• Problem to work on:
Using the records that follow, reproduce exactly the lines starting at the line containing "The image size is (991, 793)." and ending at the line containing "the city marker". Include both end lines and no pictures.

───── Input material ─────

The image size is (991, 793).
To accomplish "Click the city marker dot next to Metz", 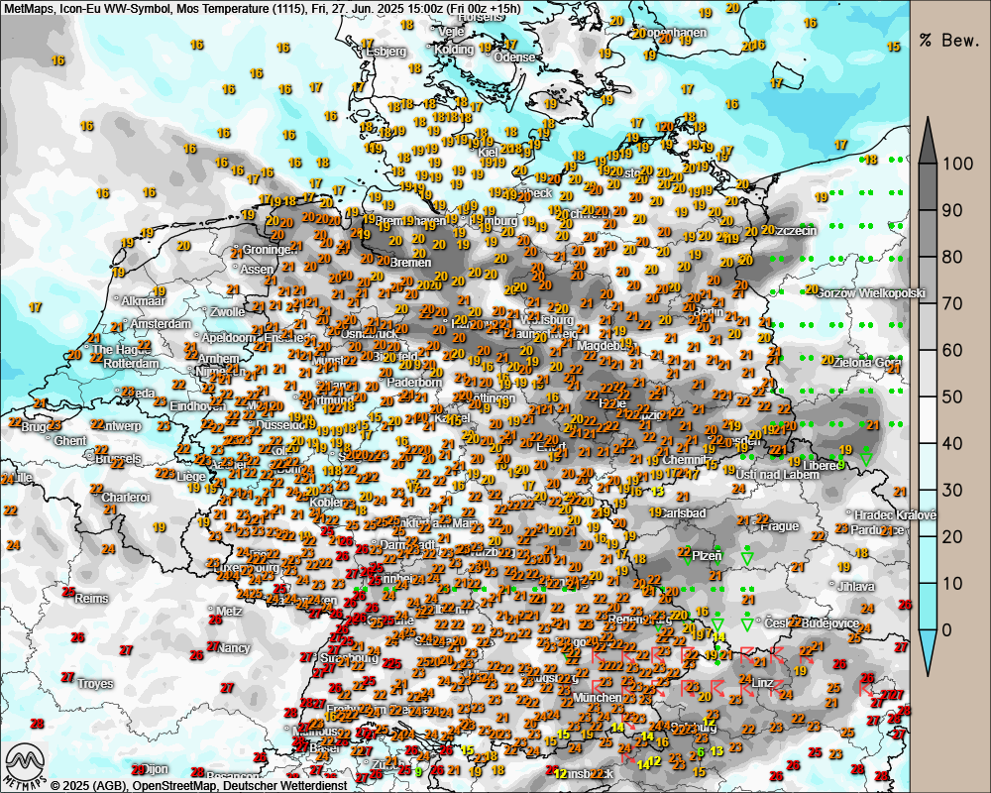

─────
───── Input material ─────

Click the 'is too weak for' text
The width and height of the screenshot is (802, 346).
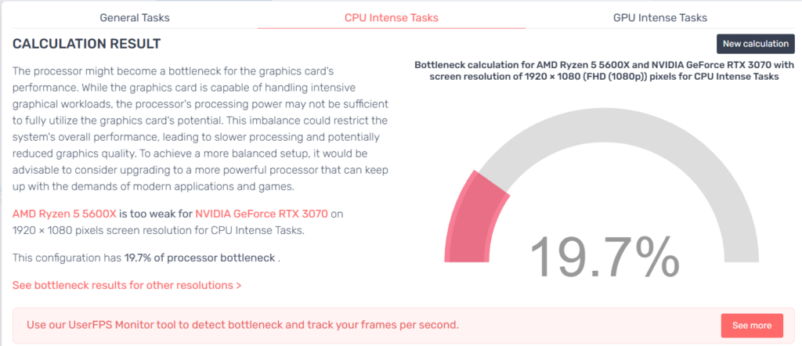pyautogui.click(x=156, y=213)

─────
───── Input material ─────

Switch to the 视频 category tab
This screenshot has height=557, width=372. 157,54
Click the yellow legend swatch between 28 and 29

─────

• Solution for this task:
The image size is (991, 793).
To accomplish "Click the city marker dot next to Metz", 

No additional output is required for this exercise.